## TASK DETAILS
Starting with the line that has "Image resolution: width=600" in the records below and ending with the line that has "the Configuração gear", output those lines exactly and nothing more; omit the pictures.

## INFORMATION SUPPLIED
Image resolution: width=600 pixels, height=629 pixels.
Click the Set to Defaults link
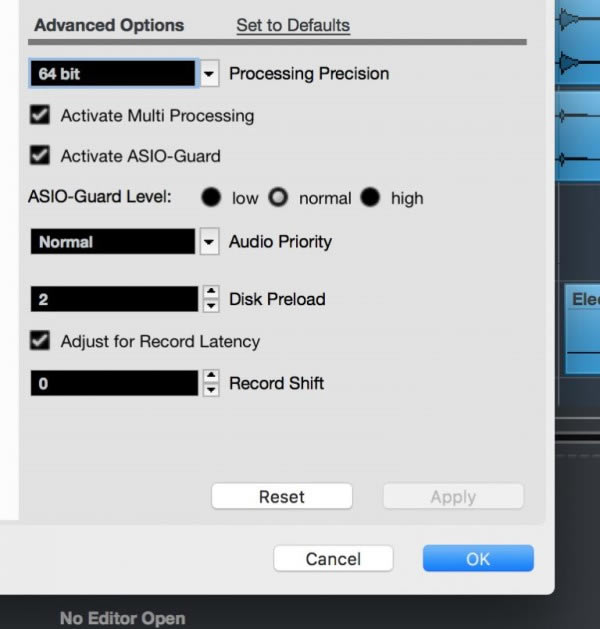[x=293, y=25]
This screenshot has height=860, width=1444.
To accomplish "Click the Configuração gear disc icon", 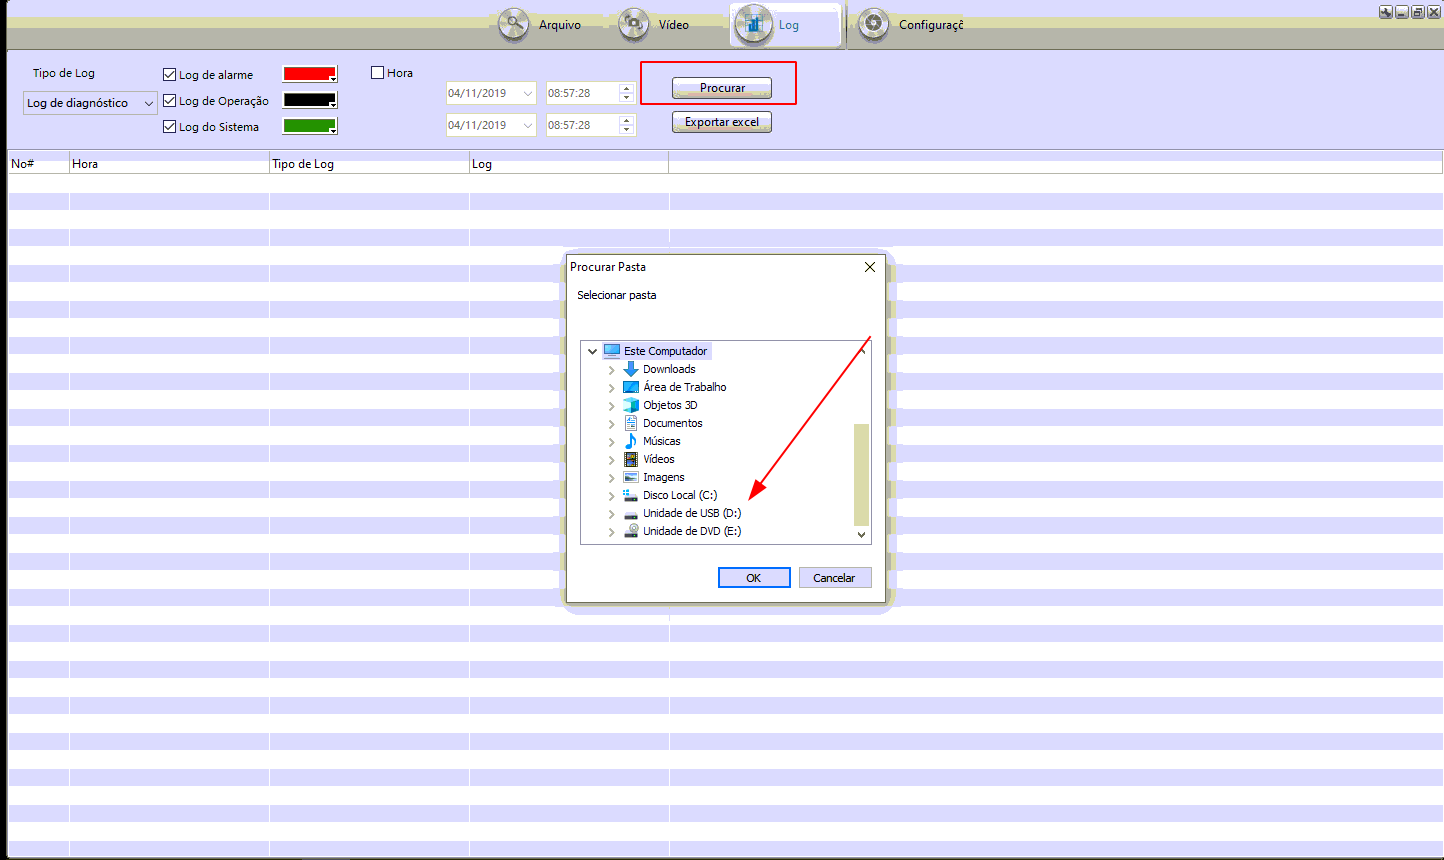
==
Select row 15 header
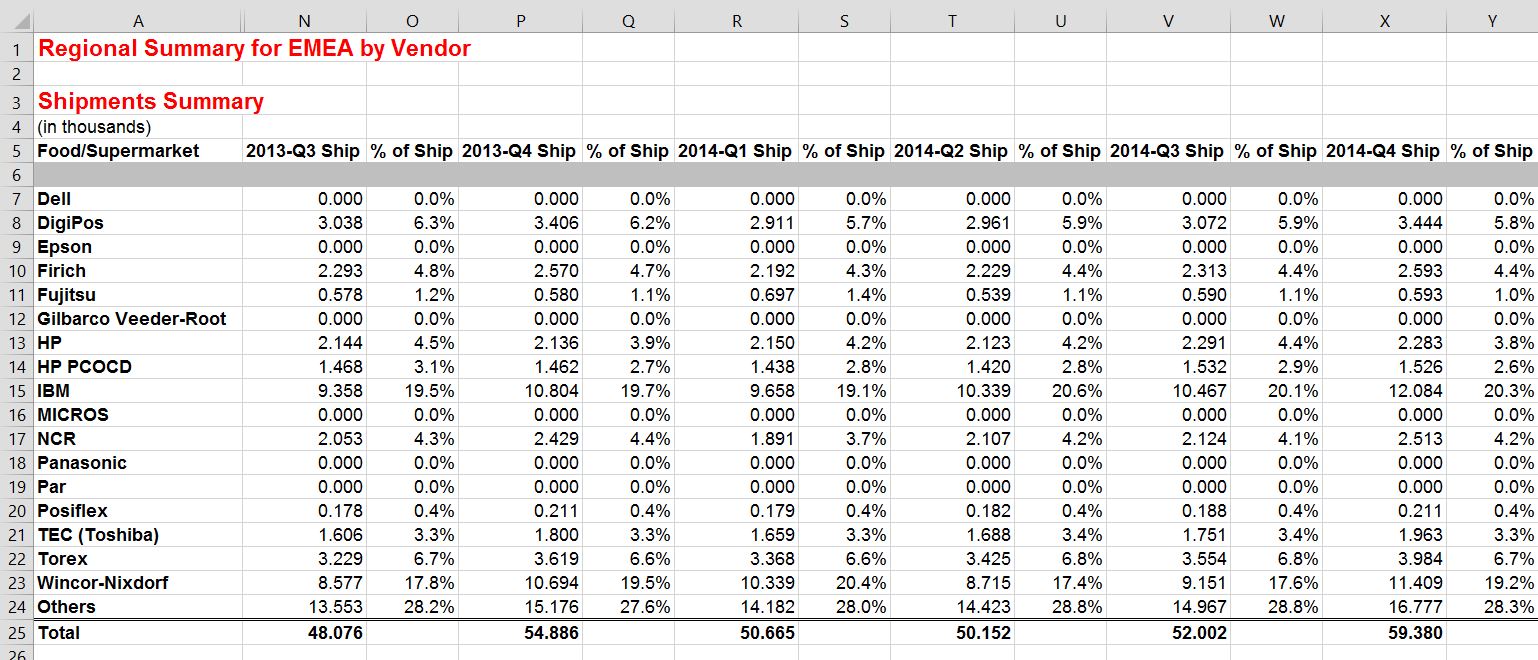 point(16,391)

## SOLVED PROBLEM
Image resolution: width=600 pixels, height=629 pixels.
Click the Set to Defaults link
[x=293, y=25]
This screenshot has height=860, width=1444.
To accomplish "Click the Configuração gear disc icon", 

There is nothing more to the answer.